Sebelum ke straight news,
saya akan menjelaskan pengetahuan dibagi menjadi dua:
Pertama, “pengetahuan tacit” yaitu pengetahuan yang masih
ada dalam benak dan pikiran saja. Kedua, “pengetahuan eksplisit” yaitu
pengetahuan yang sudah mewujud dalam bentuk tulisan. Pilihan dalam menulis pun ada
banyak, misalnya:
1) Menulis sastra (prosa: cerpen, novel, naskah drama, puisi, dll).
2) Menulis pengetahuan (panduan, catatan pembelajaran, media, video, dll)
3) Menulis informasi (berita, feature, indpeth, dll)

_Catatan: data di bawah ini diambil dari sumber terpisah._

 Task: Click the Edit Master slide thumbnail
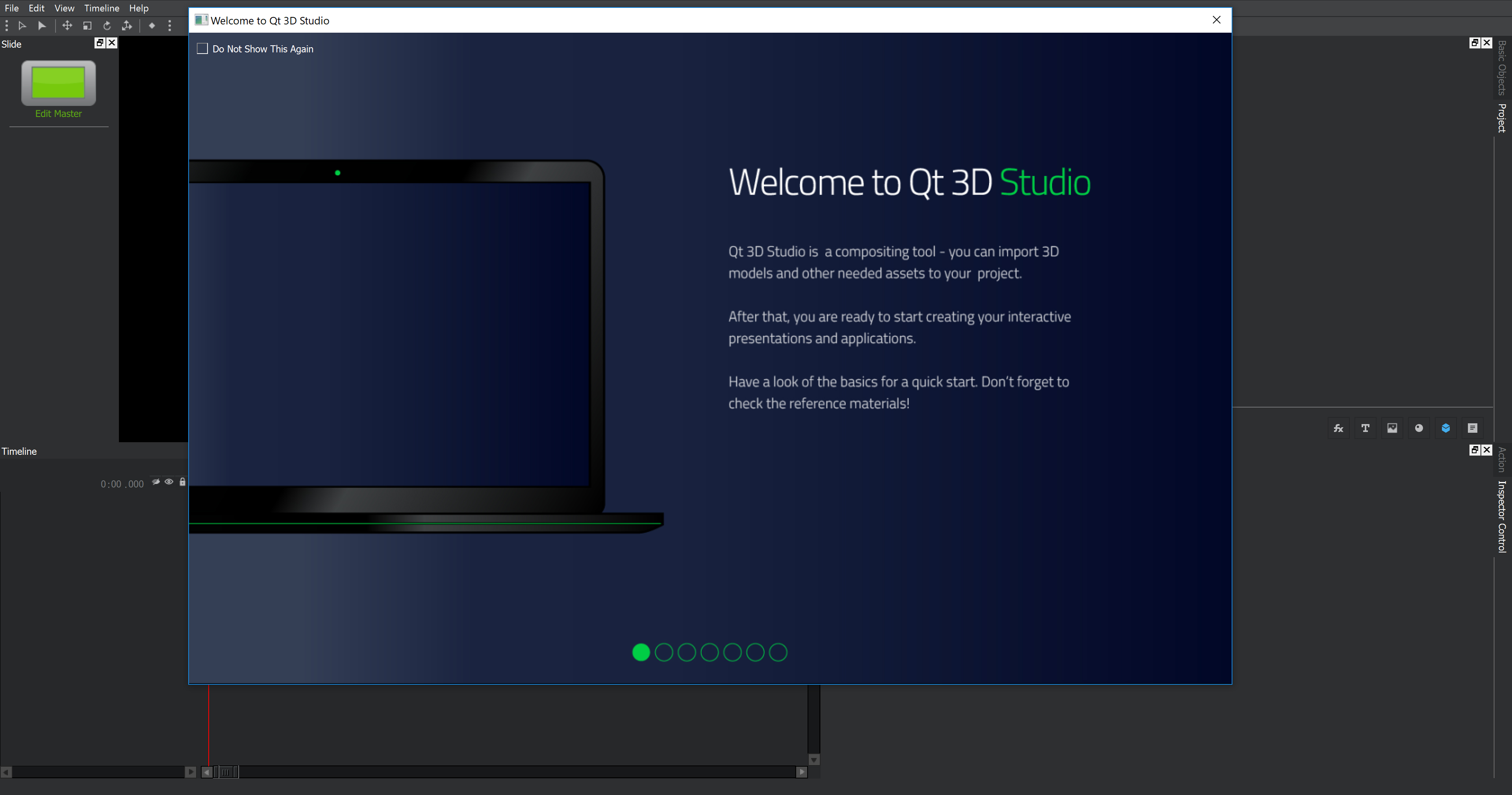58,83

Nah, sekarang saya akan membagi ilmu yang saya dapatkan dari
kursus kilat dari Om Lamuk (di PKSI, 12/4/2015) dan proses yang lumayan panjang
di LPM Arena tentu saja tentang kepenulisan straight
news.
Secara singkat straight
news berarti berita cepat yang berisi informasi/kejadian/kegiatan yang di
sana menggambarkan peristiwa. Sebelum mengarah lebih jauh kita harus tahu apa
itu “informasi”? Secara sederhana informasi adalah sebuah siklus. Begini
bagannya:
siklus informasi |
Jadi, informasi itu bermula dari kejadian atau PERISTIWA
yang peristiwa tersebut diamati melalui panca indra dengan mengajukan
pertanyaan-pertanyaan mendasar dengan rumus (5W+1H: what, who, when, where, why, how). Dari pengamatan didapatkanlah
FAKTA, dari fakta dicatat menjadi DATA, dari data diolah menjadi INFORMASI,
dari informasi diambillah sebuah keputusan mau ditulis atau tidak? Setiap
keputusan tentu mengandung akibat bagi media/penulisnya kaitannya dengan konten
dan efek yang akan timbul di masyarakat. Jika ia ditulis maka akan tersimpan
dalam PENYIMPANAN, tercipta artefak berupa tulisan. Dari keputusan akan memutar
lagi kembali ke kejadian/peristiwa dan seterusnya.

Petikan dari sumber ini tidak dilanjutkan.